I took the tent down and stowed my sleeping bag and pads. I also sat and went through my food bag and set up a tuna salad kit and a raisin bagel in my box with a packet of peanut butter. (I still think this was my best idea of the whole trip. Packing my lunch ahead of time.) Several of my neighbors also strolled past on their way to the falls. One even offered my some first aid cream for my sore. Unfortunately it was burn cream. I also took the now cool water in the thermal bottle and added a container of sports drink. (I should have done that yesterday.)
Finally, at nine in the morning, I was almost ready to go. I needed to fill up my water bag. So I amble down to the stream with my pump and my bag and my pad. I pumped a full supply and walked back. Halfway to my pack I realized that the pad was still at the stream. Since I had to go that way anyway, I struggled into my pack and headed down the trail after one last look to see that nothing was left behind.
When I got back to the stream, actually the bridge across it, there was a woman there taking a picture of herself on the bridge. I got my pad and asked her to help me attach it to my pack. We chatted for a bit and I learned that she is a PCT through hiker on her way to Canada. On the west end of the bridge I was surprised to see that the Timberline Trail was right there. Neither of my maps showed that. I had expected to walk 3 miles toward the parking lot even if I was going to continue. She had pulled the appropriate pages out of that particular guidebook and showed me the local page. The trail was totally different from what I had originally planned.
After wishing each other luck the hiker lady zoomed on ahead and I was soon left trudging along. On this side I was soon walking near large shear cliffs that rose probably 200 feet beside me. But I also walked along the nice little stream from the falls as in flowed along, undercutting much of the opposite bank. I felt better, but still had enough of a twinge to realize I was doing the right thing.

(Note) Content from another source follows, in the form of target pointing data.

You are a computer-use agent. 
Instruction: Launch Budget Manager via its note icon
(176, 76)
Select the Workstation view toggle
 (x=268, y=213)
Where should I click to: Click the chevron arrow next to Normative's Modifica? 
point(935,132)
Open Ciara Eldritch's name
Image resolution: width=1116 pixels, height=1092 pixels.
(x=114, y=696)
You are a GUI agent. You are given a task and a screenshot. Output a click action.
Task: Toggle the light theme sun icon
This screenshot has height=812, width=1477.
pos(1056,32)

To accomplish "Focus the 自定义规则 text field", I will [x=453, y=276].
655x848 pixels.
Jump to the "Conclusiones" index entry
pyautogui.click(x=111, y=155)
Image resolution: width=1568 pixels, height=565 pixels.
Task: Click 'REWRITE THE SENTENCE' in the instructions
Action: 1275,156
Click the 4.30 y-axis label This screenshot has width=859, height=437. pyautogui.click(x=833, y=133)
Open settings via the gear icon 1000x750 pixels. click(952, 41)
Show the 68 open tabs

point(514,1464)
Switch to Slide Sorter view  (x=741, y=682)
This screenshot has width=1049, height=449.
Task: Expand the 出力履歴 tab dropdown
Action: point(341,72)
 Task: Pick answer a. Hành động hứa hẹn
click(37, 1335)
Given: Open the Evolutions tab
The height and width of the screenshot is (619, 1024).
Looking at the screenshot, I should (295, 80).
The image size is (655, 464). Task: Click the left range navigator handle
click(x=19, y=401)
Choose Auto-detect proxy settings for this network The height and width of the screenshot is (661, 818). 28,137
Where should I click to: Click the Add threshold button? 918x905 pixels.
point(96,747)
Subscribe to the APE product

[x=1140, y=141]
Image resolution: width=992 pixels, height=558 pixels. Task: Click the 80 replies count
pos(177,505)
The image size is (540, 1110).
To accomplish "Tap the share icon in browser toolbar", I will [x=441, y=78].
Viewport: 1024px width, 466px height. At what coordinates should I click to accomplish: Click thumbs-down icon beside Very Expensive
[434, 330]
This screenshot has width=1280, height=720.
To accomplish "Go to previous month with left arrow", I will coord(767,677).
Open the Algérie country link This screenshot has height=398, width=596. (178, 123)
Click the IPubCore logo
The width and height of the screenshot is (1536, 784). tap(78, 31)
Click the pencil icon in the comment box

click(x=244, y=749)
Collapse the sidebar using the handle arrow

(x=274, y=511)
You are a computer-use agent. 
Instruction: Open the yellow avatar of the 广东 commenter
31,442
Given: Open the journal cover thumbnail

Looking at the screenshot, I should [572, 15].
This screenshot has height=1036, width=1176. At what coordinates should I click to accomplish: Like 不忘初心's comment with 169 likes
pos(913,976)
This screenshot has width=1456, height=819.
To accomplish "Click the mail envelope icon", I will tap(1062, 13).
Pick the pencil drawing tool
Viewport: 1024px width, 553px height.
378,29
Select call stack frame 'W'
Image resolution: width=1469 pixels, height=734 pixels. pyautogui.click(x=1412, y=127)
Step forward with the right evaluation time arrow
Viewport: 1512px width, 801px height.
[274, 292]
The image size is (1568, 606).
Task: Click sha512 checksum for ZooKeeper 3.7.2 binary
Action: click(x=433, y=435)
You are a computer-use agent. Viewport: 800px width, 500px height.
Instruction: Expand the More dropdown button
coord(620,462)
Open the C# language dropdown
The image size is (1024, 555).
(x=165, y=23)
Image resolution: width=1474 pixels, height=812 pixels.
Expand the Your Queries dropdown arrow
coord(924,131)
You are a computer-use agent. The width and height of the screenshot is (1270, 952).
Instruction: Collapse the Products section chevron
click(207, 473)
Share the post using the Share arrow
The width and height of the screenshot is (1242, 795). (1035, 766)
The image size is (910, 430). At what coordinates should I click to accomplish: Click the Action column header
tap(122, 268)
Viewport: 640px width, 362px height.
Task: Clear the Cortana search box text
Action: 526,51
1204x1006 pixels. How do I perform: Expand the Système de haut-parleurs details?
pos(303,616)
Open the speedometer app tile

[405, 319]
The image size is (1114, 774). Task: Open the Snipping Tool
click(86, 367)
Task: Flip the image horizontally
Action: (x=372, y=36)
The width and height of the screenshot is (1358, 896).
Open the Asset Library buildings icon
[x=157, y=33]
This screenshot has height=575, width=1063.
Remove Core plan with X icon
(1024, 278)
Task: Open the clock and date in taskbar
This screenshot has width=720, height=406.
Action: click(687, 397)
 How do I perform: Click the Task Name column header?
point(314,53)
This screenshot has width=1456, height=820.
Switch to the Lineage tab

I met several people on the way out and I asked them if they had seen a Wilderness Steward yet. None had. I passed through the wilderness boundary and then took the Portage Trail toward the trailhead. At 1100PDT and about a mile from the trailhead I ran into two stewards, Ann and Maggie. I spotted them because of their radio and nametags. I introduced myself and told them my tale of woe. They go on the radio and asked my question. Yes, one of the Forest Service trucks would be near here soon installing a sign and he would be happy to help a former steward down on his luck. He would meet me at the trailhead.
So I staggered onward, finally getting to the trailhead at 1130PDT. Since he wasn’t there yet I ate lunch and drank my sports drink. I also figured I could help by picking up the trash some fool had dumped there. My ride showed up at noon and we went off to install the sign before he finally drove me up to Timberline.
Denouement:
I did get home safely and so had the chance to write this. The weather was wonderful for the rest of the weekend and that makes me really annoyed at my fate. My rash is probably some form of Ceratocysis ulmi, but is responding to the usual over-the-counter anti-fungals I use. The Forest Service representative and I talked much about the quality of the maps and what we could do about it. Your scheming, nefarious author will most likely put his networking skills to work to amass an army of volunteers to hike the trails to get GPS data for use in updates. But that will be next summers job. In the mean time I will update my maps, sharpen my skills and my wits and try this again next year.